Unfortunately, the symptoms for many serious gut health problems are very similar to many harmless disorders so it can be tough to know when to see a doctor. Some signs that it’s time to visit the doc include; a sustained change in bowel movements; prolonged, severe or recurring pain; poo that is either black, greyish or has blood or mucus in it; unexplained weight loss; or difficulty swallowing. Importantly, don’t try and self-treat symptoms as you can make matters much worse.

Got a gut feeling?

So, you’re keen to improve your gut health, what next? Prepare yourself for mouth-watering recipes put together by our microbiota masters in The CSIRO Healthy Gut Diet, a book full of the latest research, gut health explainers and 85 tasty treats to help improve your gut health and resistant starch intake.


  1. All the pictured foods are the ones, that after years of eating them and suffering terrible IBS and diarrhoea, I have very recently cut out. I now do normal fragrant stool. My life has improved markedly since I deliberately cut out resistant starch. Resistant starch does indeed cause fermentation. The assumption here is that the fermentation is good. It may be fermentation of bad bacteria, not good.

    I think the article’s advice is for people who actually have a poor diet that causes constipation. If you don’t, I suggest you do not follow this prescription. Eating fruit and veg gives you ample fibre. Excess will cause havoc with your biome.

  2. Not mentioned in the text, but hinted at in the picture, was the fact that cooling some foods after cooking increases their resistant starch.
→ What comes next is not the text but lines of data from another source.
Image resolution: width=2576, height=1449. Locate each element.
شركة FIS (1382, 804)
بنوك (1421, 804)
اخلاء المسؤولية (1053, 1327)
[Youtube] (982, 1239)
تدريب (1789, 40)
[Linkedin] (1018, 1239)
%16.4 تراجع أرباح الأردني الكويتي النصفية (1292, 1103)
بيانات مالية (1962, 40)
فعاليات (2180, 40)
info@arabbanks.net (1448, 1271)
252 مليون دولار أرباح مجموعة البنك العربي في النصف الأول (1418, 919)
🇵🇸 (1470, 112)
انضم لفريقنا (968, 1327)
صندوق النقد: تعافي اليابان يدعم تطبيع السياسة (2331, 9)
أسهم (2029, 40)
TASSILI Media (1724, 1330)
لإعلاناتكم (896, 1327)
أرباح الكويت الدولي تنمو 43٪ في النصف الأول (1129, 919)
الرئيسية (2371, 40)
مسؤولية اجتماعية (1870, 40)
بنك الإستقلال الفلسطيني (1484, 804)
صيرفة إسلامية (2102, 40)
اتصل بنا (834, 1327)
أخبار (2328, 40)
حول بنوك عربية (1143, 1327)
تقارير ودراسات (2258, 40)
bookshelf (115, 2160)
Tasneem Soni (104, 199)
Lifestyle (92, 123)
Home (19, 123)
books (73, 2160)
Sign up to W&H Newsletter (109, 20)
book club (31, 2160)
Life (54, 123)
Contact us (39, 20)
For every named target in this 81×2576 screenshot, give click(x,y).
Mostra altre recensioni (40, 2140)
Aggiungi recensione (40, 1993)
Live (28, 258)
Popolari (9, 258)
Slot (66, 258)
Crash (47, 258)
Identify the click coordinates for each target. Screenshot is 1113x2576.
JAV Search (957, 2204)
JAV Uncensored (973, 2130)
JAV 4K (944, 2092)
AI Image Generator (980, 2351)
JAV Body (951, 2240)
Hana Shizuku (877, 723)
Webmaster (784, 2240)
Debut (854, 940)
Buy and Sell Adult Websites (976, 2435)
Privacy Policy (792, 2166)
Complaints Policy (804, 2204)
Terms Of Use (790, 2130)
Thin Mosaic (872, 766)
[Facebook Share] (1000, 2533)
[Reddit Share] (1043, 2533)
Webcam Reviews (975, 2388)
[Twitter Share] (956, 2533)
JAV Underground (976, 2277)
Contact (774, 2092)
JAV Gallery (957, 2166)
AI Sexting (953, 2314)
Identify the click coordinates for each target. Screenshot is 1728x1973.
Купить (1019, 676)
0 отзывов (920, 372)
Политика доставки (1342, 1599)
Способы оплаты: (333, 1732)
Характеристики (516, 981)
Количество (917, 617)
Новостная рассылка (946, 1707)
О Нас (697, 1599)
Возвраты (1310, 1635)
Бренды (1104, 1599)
I found one paper titled “Effect of cooling of cooked white rice on resistant starch content and glycemic response” that measured a more than twofold increase in resistant starch when rice was cooked, cooled for 24 hours at 4°C and then reheated

  3. Why is it that cooked and cooled rice, potato and pasta has higher distant starch than when those carbs are uncooled?

  4. Thanks! The picture of foods high in resistant starch specifically says that some of the items are “cooked and cooled”. Does that mean that those foods are not as high in resistant start when eaten warm?

    1. Hi Martin,
      We asked the scientists involved and this was their response:
      “Generally, the resistant starch content declines when foods are cooked but resistant starch can also be formed when the cooked food is cooled and stored for a period of time. For instance, potatoes that are cooked and then eaten contain mostly digestible starch and little resistant starch. However, when cooled, the structure of the starch gradually changes (there is a re-association or rearrangement of starch molecules) resulting in a slight rise in resistant starch content. This process is known as retrogradation.”
      Eliza – social media team

  5. What is in the white bowl adjacent to the pasta???

    1. Hi there, Charles – that’s brown rice. Thanks, Jesse, CSIRO, Social Media team.